→ BRIEF:
Each entry below should be restated word for word, without any picture it contains.

━━━ DATA UNDER STUDY

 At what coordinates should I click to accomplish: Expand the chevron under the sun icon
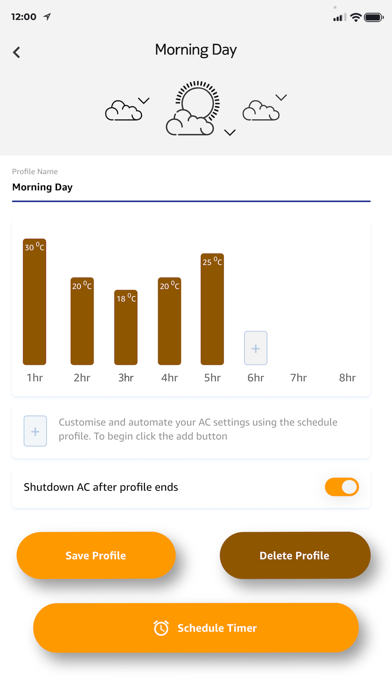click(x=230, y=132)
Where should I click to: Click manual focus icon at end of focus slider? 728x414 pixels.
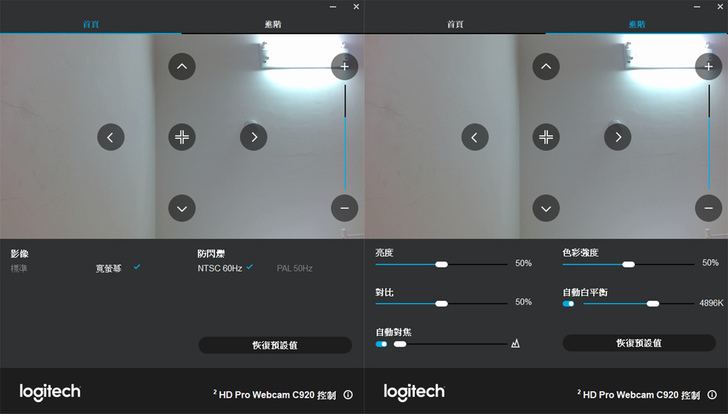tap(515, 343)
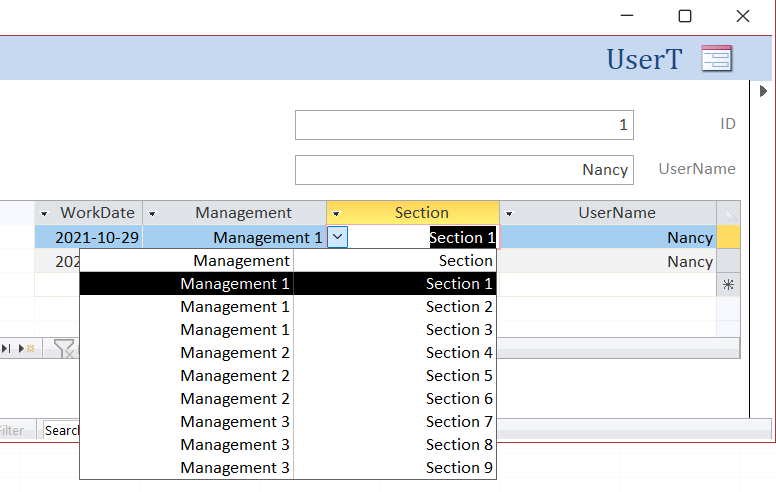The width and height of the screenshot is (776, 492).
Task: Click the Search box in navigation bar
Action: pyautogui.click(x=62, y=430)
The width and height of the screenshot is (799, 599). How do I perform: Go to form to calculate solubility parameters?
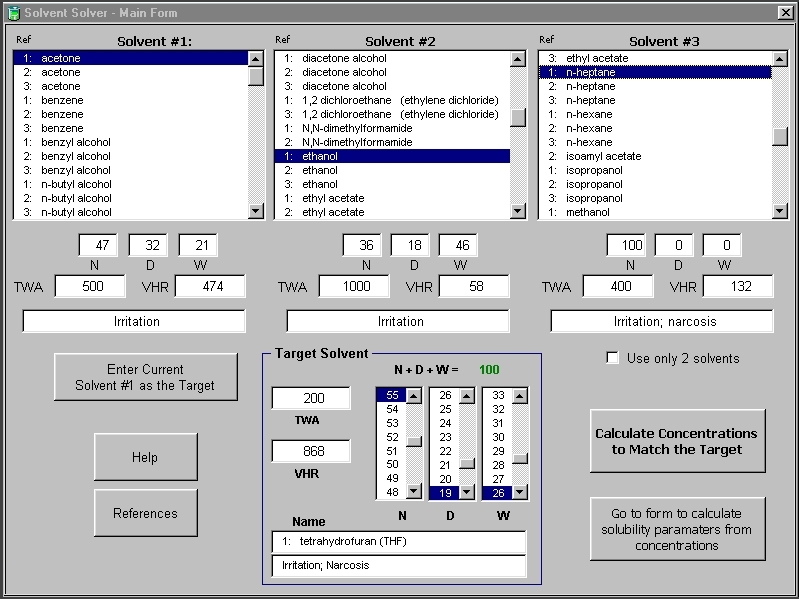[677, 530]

━━━━━━

→ TASK SOLUTION:
 At what coordinates should I click to accomplish: Expand the chevron under the sun icon
click(x=230, y=132)
Where should I click to: Click manual focus icon at end of focus slider? 728x414 pixels.
tap(515, 343)
The width and height of the screenshot is (776, 492).
Task: Click the Search box in navigation bar
Action: pyautogui.click(x=62, y=430)
The width and height of the screenshot is (799, 599). How do I perform: Go to form to calculate solubility parameters?
[677, 530]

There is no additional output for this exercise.